What parts of the story of Canada are missing? Why have these parts
been left out?
Some have come to regard the extinction of the Beothuks as yet another
of Canada's dirty little secrets. Why has their story been virtually
ignored in our history book? What new insights would we have about
our country if the Chinese railway workers or the Japanese Canadians
interned during the Second World War were given a voice in our history
books?
Recent advances in communication technologies have begun to allow
these voices to emerge and be added to our historical accounts. The
voices of aboriginal people and other marginalized groups from our
past are contributing to a much broader understanding of our history.
These new understandings have called into question our Canadian identity.
Perhaps we aren't such a tolerant and understanding society after
all.
Although the novel Riverrun is fictional it is based on primary
source documentation and recent archeological evidence.

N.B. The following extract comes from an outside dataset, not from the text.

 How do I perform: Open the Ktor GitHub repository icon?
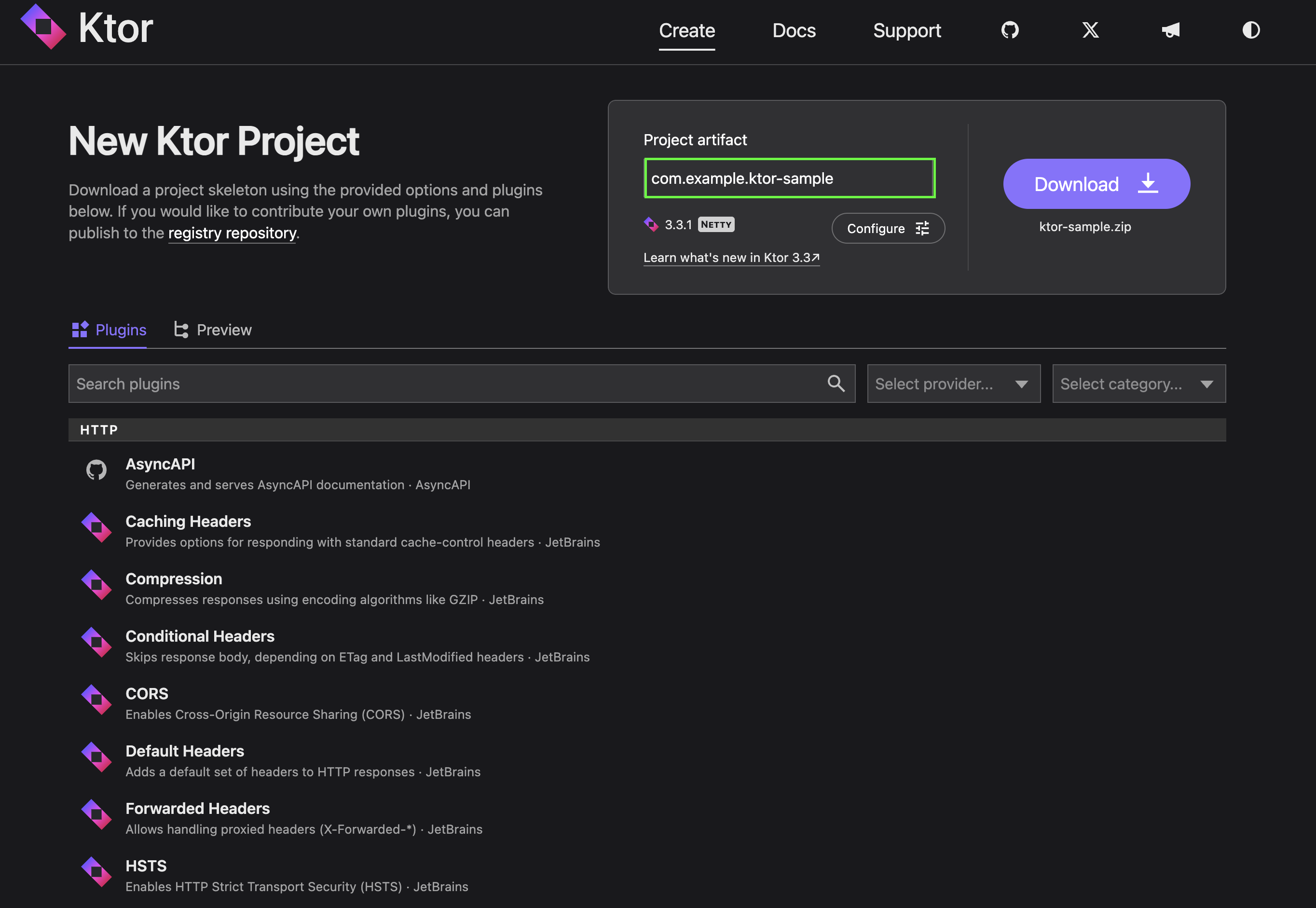click(1010, 30)
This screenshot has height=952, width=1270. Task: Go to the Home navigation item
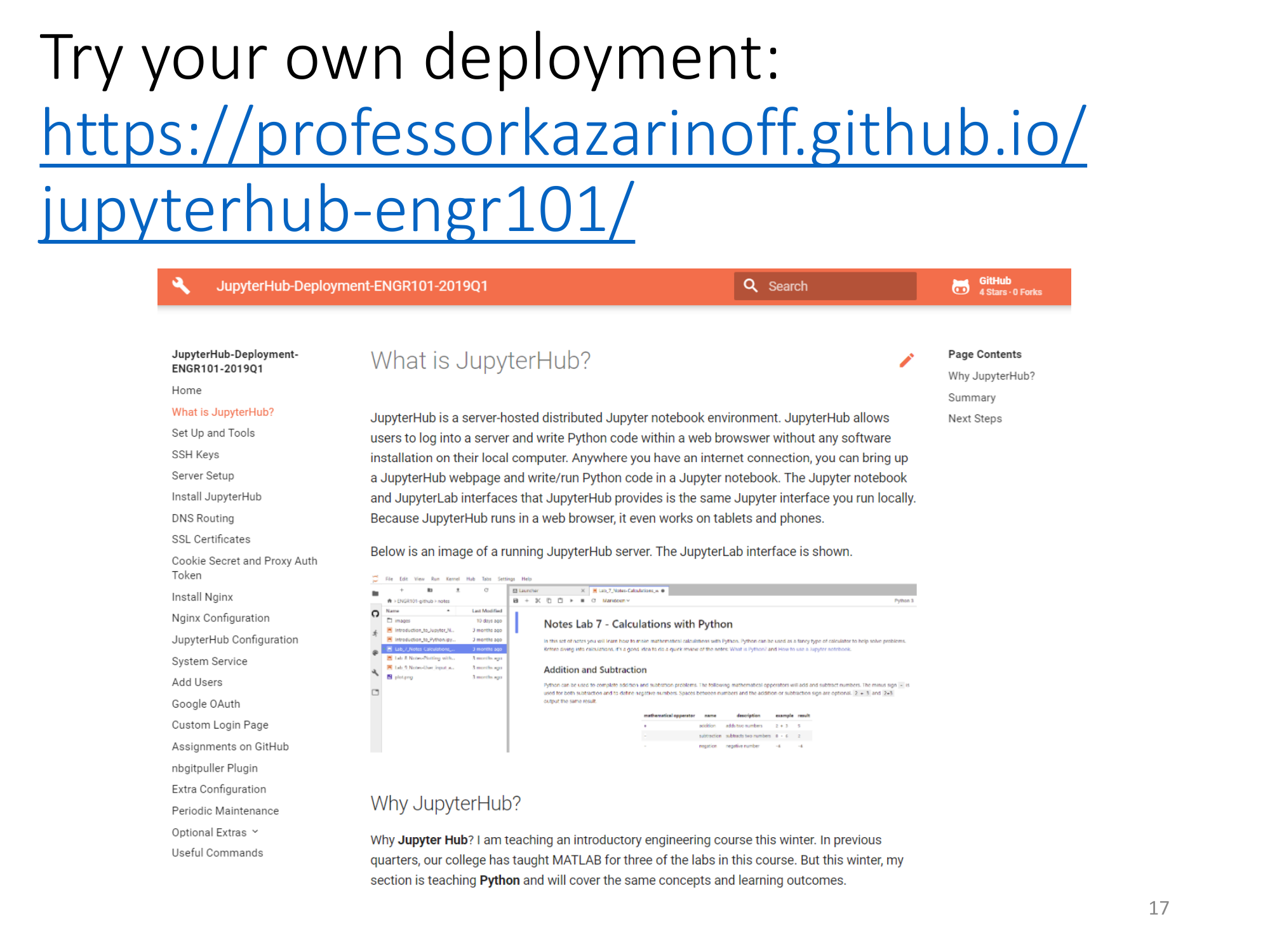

Peter Such
pieces these accounts of our history together in his novel about the
Beothuk people writing from their perspective as he imagines how they
would view the arrival of the Europeans.
Class Discussion
Discuss the following excerpts to determine the perspective of their
authors:
"I know Newfoundlanders are the salt of the earth, and I don't
believe in any sort of mark of Cain, but I can't help thinking of
Newfoundland as a crime scene." ( Haimila, Wayne and McFarlane,
Peter. Ancient Land, Ancient Sky, p. 24)
The campaign against Beothuk started in 1501 when 57 Beothuk were
offered for sale at a slave market by a Portuguese privateer.
By 1800 both the French and the English had offered a bounty on Beothuk
heads and accounts exist of Beothuks being hunted for sport.
In 1801 evidence suggests that three or four hundred Beothuk men,
women and children were herded on to a point of land near their favorite
sealing-site and massacred. History books ignore the event but recent
archaeological investigations provide convincing evidence to support
this account.
"It's interesting how history deals with the extinction/slaughter
of the Beothuk...it's like after thousands of years of habitation,
they just disappear."
"They have been a bold heroic and purely self dependent nation
never having either courted or been subdued by other tribes or Europeans.
But what early mind -- a power -- could face gunpowder and firelocks?
Hence their annihilation." [Manuscript of W.E. Cormack's, apparently
written after his last expedition in search of the Red Indians.]